The remedial order would require approval by a resolution of each House of Parliament, but this would be a radically different dynamic from the extended deliberative process that one sees with primary legislation. Each House of Parliament would face a take it or leave it proposition — remedial orders cannot be amended — and the Government might whip its backbenchers to support the order, reasoning that this is a matter of compliance with human rights law. This would be questionable, but it would make it much harder for parliamentarians freely to decide what the law should be.
This is all entirely predictable. It is also perverse. Why should anyone who opposes this legislation now — who thinks it puts the vulnerable in danger — change their mind because one or more judges say that the legislation’s scope is too limited? Why should anyone who supports the legislation as it stands — who thinks the limitation to the terminally ill is vital — change their mind because a judge takes a different view? They should not but they very well might, for human rights law is primed to distort parliamentary deliberation, to disable responsible democratic lawmaking.

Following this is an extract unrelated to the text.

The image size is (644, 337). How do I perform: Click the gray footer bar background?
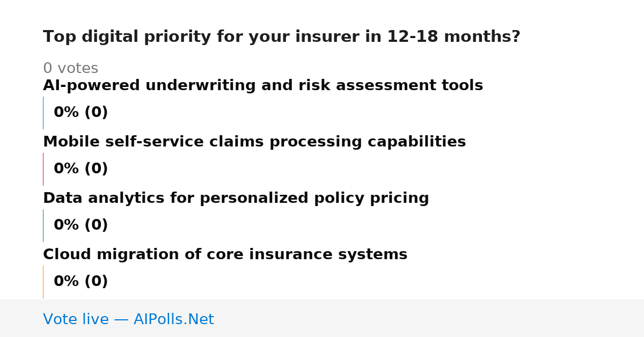429,318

Sir Stephen Laws and I drew attention to this risk in our recent Policy Exchange paper, The Future of Human Rights Law Reform, arguing that the case for legislative disapplication of the HRA in this context was overwhelming. What this means is that Parliament should amend the Bill to provide that a remedial order may not amend either the Terminally Ill Adults (End of Life) Act or the Suicide Act 1961. Opponents of the legislation before Parliament should support this amendment, because it would be a safeguard against later expansion without full parliamentary debate and decision. But supporters of the legislation should welcome this amendment too. It would help make credible their assurance that Parliament alone would decide on any future expansion.

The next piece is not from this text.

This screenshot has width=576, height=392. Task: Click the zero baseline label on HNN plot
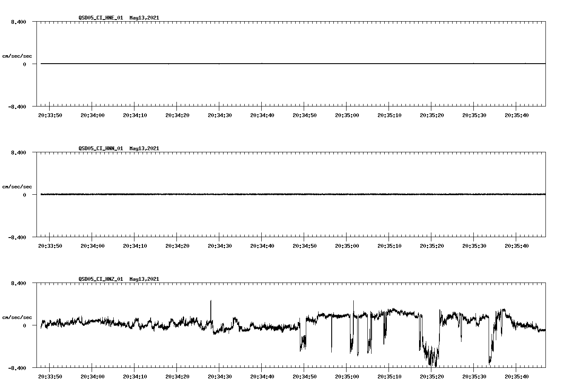click(x=24, y=195)
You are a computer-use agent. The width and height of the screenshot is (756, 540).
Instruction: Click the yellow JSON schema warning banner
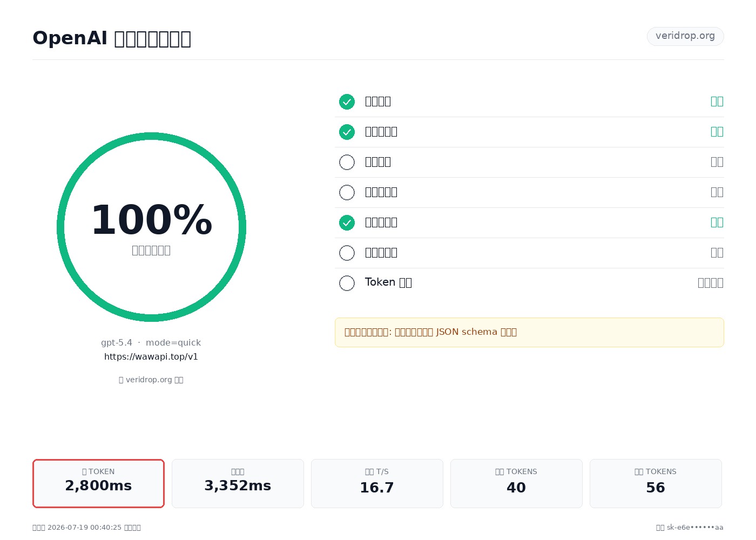click(x=529, y=332)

The case for disapplying section 10 of the HRA is unanswerable. There is a strong case for disapplying sections 3, 4 and 6 of the HRA as well. Doing so would mean that our courts would have no jurisdiction to hear claims that the Terminally Ill Adults (End of Life) Act was incompatible with Convention rights and would not have power to declare it incompatible, or to gloss its meaning or operation in practice. If Parliament is to act responsibly in this matter of life and death, it needs to act now to avoid the law’s future being decided in a courtroom.